10/03/16

Da sacralização e da veneração atenta e obrigada/obrigatória dos discursos presidenciais

Ontem li um apelo de Hans Küng ao Papa, reclamando que este dessacralize aquilo que possa dizer ainda que ex cathedra e ponha fim à doutrina da infalibilidade papal. Por cá, em contrapartida, assisto com pasmo a uma autêntica campanha favorável, senão a que se decrete a infalibilidade do PR,  pelo menos à sacralização e veneração constitucionais da sua figura. Pessoalmente, não me aquece nem arrefece que os deputados do PCP, dos Verdes e do BE não tenham aplaudido o discurso de tomada de posse de Marcelo Rebelo de Sousa na AR. E também não estou interessado em pronunciar-me sobre a sua habilidade política ou falta dela. Mas, ao contrário do camarada José Guinote, não considero uma falta de educação não se aplaudir um discurso com o qual não se concorda, MORMEMTE quando quem o pronuncia é um Chefe de Estado. É verdade que a leitura do José Guinote não equivale a um desígnio de sacralização e veneração atenta e obrigada/obrigatória dos discursos presidenciais. O caso, porém, muda de figura quando outros escrevem, por exemplo, como faz Luís Menezes Leitão, que a atitude dos deputados referidos os coloca no exterior do regime e da sua legitimidade. Trata-se, é claro, de um catedrático disparate, ainda que, provavelmente, tal aura heróica e "anti-sistema" não desagrade à demagogia que os partidos recém-chegados ao arco da governação não desdenham cultivar. Mas dizer que se trata de um disparate catedrático não nos deve cegar ao facto de o desígnio de sacralização da figura do Chefe de Estado ser solidário de outro, bastante inquietante e transparente. Trata-se, com efeito, de negar a legitimidade democrática às posições que contestam, não esta ou aquela medida do governo ou da AR, mas a natureza do regime (oligárquico, ainda que liberal) que nos governa e as suas instituições emblemáticas.

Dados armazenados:
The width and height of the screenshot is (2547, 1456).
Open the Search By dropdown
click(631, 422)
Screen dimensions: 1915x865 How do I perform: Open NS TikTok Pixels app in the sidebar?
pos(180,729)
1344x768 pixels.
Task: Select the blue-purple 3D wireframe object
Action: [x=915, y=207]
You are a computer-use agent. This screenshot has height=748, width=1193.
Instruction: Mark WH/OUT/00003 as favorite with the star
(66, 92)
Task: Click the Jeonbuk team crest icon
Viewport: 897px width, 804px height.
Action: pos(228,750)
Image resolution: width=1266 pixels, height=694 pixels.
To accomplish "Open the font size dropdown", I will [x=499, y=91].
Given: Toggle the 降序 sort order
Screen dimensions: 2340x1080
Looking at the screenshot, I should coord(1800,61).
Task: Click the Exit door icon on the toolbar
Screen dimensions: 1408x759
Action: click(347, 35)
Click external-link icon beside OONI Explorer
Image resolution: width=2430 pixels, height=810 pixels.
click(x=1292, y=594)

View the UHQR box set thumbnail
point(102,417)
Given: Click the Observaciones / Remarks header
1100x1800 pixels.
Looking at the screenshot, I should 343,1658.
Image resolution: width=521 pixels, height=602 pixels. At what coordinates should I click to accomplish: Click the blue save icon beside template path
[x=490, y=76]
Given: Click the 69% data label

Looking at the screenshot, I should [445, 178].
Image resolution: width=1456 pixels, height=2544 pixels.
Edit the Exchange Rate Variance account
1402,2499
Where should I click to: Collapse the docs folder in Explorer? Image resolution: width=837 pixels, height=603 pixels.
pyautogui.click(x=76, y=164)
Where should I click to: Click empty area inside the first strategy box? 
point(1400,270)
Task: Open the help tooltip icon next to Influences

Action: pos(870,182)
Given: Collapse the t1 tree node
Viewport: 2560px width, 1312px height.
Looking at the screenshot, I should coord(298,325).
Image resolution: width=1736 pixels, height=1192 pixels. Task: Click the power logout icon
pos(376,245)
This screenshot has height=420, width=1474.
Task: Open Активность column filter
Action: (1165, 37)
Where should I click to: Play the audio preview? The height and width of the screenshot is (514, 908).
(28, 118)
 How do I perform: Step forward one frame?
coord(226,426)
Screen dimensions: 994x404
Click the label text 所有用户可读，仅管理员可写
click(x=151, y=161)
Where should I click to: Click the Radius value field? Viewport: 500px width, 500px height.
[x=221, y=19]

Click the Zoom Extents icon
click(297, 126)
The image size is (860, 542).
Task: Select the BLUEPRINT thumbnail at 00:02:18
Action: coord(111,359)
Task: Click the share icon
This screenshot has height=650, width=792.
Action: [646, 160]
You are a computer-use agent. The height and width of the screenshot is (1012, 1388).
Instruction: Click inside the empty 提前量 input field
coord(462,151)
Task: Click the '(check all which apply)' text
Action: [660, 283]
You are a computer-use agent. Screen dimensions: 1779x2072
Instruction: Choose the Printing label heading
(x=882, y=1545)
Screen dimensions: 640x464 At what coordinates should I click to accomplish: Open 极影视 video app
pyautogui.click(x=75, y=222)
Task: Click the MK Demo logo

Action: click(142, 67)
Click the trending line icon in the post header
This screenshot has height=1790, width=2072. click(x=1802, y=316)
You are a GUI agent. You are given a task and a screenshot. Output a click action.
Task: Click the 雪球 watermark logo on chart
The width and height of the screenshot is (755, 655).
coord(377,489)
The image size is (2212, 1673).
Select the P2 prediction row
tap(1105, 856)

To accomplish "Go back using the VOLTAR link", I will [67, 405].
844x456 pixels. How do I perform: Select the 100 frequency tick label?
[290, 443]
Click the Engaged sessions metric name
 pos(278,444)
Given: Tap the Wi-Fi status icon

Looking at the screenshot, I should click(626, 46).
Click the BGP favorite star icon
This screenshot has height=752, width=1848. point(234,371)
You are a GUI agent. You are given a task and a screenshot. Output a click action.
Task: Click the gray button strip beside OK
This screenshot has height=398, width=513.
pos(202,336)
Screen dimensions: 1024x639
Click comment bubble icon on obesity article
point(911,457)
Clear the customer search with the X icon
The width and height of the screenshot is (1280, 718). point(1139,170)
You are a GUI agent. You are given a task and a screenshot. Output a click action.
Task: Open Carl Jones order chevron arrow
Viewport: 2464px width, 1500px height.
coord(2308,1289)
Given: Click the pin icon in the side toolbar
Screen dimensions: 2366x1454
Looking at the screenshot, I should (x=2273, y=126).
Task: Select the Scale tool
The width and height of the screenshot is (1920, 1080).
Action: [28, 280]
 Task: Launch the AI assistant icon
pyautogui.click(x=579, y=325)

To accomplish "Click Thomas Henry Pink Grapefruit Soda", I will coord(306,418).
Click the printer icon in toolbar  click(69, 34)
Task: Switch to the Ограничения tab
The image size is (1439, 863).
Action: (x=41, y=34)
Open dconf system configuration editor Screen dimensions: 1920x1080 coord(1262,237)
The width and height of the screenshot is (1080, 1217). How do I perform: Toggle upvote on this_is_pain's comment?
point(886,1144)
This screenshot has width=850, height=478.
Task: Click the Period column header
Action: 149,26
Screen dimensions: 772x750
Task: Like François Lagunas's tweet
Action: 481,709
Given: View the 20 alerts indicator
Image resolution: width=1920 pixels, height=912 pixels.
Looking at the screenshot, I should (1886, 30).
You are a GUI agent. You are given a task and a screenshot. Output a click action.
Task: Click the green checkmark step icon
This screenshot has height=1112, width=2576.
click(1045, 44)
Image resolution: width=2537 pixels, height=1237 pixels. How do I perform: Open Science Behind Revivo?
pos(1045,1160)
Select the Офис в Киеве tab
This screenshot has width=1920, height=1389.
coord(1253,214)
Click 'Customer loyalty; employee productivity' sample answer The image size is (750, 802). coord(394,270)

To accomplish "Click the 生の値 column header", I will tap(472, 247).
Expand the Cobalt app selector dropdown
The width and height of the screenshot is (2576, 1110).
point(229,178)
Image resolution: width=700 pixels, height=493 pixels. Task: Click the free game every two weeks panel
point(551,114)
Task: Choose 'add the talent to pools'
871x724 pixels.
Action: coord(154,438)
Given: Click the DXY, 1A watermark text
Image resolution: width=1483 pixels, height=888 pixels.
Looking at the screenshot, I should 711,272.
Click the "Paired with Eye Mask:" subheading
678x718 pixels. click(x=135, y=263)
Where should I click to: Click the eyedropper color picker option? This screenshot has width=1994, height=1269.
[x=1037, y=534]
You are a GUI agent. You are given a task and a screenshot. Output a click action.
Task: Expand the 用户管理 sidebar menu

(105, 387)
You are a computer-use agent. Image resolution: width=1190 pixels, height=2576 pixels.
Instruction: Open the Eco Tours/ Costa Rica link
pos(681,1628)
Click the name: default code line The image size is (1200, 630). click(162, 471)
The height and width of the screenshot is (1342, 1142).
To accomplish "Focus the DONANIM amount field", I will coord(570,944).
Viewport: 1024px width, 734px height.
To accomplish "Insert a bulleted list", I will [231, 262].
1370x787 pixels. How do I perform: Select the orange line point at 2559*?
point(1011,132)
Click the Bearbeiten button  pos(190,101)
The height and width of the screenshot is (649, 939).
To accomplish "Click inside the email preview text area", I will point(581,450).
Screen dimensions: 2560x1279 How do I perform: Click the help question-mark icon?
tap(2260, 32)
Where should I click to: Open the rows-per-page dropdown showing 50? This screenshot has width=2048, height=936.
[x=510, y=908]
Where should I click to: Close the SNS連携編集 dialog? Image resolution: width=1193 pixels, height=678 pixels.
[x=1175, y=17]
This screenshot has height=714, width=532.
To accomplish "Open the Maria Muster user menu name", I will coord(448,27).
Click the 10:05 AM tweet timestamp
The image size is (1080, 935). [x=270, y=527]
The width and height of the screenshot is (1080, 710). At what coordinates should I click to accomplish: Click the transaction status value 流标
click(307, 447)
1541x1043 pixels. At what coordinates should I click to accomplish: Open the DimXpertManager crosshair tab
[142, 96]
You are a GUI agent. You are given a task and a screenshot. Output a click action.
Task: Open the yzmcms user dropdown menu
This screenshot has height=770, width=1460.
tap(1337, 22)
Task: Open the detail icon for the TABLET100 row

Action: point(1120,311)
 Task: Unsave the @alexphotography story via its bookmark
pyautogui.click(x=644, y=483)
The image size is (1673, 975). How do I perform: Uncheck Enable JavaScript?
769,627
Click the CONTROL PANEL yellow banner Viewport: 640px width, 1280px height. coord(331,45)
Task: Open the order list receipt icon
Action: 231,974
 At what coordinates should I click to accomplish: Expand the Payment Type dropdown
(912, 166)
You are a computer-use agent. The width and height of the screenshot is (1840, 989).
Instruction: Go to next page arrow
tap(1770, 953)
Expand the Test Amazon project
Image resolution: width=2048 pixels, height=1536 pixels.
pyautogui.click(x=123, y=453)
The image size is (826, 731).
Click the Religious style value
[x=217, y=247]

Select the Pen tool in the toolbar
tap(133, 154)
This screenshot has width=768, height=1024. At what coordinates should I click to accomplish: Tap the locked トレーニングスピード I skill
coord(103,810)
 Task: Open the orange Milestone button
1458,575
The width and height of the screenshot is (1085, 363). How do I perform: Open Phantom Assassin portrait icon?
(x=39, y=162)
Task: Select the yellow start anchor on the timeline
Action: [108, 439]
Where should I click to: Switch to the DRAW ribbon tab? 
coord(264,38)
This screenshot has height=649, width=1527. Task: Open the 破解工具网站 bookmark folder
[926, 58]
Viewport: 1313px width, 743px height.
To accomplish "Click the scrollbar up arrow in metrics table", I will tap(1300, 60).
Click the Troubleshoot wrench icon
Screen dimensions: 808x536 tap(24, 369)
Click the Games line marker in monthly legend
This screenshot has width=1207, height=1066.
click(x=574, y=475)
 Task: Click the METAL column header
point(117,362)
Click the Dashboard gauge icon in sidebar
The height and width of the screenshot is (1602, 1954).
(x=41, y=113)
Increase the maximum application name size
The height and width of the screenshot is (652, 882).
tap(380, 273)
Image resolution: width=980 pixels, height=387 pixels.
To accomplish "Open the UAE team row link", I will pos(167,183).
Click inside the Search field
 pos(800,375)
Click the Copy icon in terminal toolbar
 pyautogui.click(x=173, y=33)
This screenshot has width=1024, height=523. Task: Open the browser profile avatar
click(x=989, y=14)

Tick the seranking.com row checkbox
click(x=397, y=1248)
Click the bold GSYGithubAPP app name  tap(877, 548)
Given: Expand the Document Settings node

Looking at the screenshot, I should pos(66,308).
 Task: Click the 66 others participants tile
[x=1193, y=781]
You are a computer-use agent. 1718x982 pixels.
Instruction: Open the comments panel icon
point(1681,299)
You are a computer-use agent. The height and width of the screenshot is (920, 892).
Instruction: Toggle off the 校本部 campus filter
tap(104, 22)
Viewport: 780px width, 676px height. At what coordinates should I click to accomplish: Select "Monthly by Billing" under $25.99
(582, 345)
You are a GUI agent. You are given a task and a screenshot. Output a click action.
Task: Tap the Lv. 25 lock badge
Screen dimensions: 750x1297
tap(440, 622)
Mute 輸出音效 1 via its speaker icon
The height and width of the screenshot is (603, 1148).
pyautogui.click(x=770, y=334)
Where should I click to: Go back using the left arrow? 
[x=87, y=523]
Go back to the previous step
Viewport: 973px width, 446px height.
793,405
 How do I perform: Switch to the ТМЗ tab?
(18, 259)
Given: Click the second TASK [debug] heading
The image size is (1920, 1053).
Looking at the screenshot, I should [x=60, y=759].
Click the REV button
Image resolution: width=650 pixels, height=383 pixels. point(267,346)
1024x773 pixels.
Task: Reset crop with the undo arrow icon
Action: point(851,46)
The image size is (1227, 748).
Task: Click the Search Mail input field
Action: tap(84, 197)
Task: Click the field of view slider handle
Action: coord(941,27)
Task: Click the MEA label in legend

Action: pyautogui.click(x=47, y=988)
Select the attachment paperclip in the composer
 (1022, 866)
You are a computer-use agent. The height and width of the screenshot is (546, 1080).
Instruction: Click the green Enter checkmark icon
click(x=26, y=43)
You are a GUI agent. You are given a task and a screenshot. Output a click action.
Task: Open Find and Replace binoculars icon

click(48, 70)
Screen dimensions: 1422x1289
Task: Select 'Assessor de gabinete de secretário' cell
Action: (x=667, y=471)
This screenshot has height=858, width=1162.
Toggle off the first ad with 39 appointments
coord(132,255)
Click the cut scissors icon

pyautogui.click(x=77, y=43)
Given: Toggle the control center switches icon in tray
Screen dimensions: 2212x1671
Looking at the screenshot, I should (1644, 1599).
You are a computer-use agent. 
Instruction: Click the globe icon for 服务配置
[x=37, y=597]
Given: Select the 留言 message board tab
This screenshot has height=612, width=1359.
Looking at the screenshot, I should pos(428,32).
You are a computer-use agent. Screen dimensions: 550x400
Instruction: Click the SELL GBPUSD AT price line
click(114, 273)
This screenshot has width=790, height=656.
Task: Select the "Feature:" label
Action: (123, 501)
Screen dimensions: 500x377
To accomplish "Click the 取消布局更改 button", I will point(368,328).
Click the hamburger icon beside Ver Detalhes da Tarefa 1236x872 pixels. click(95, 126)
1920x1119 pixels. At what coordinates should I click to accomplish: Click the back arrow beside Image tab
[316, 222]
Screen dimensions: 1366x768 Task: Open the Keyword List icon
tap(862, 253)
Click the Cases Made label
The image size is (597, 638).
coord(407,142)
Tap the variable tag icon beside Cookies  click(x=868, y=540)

TAREFA INDICADA: Escreva a continuação do texto sobre a sacralização dos discursos presidenciais, começando depois da última frase apresentada.

RESULTADO:
4 comentários:

José Guinote disse...

Meu caro Miguel pedir-te-ia que me fizesses o favor de não me incluir nos que, de uma ou outra forma, concorrem para a "sacralização atenta e veneração atenta e obrigada" do Presidente, ou dos seus discursos. É um pedido retórico porque eu sei que no teu post salvaguardas a minha posição. Eu, como sabes, não apoiei Marcelo e critiquei asperamente a esquerda dividida por ter facilitado, no limite das suas possibilidades, a sua fácil eleição. Mas, tratando-se de um discurso de tomada de posse, depois de realizadas as eleições, o aplauso, não implica uma aceitação do conteúdo. É apenas uma formalidade, tal como o discurso ele próprio.Acho eu que se trata de uma manifestação de urbanidade democrática. Depois se verá, na política concreta. Aliás, os que não aplaudiram foram depois ao aperto de mão, em fila, uns atrás dos outros. Ou não foram. Aliás, de novo, os que não aplaudiram não contestam a natureza do regime, antes concorreram pela posição, como sabemos.
Os talibans de que falas são outra coisa. Ver neste pequeno acto desrespeitoso, acho eu, uma manifestação de não pertença ao regime vigente, é uma alucinação.

Miguel Serras Pereira disse...

Caro José Guinote,
claro que não te confundo com talibans nem cruzados, como de resto bem sabes.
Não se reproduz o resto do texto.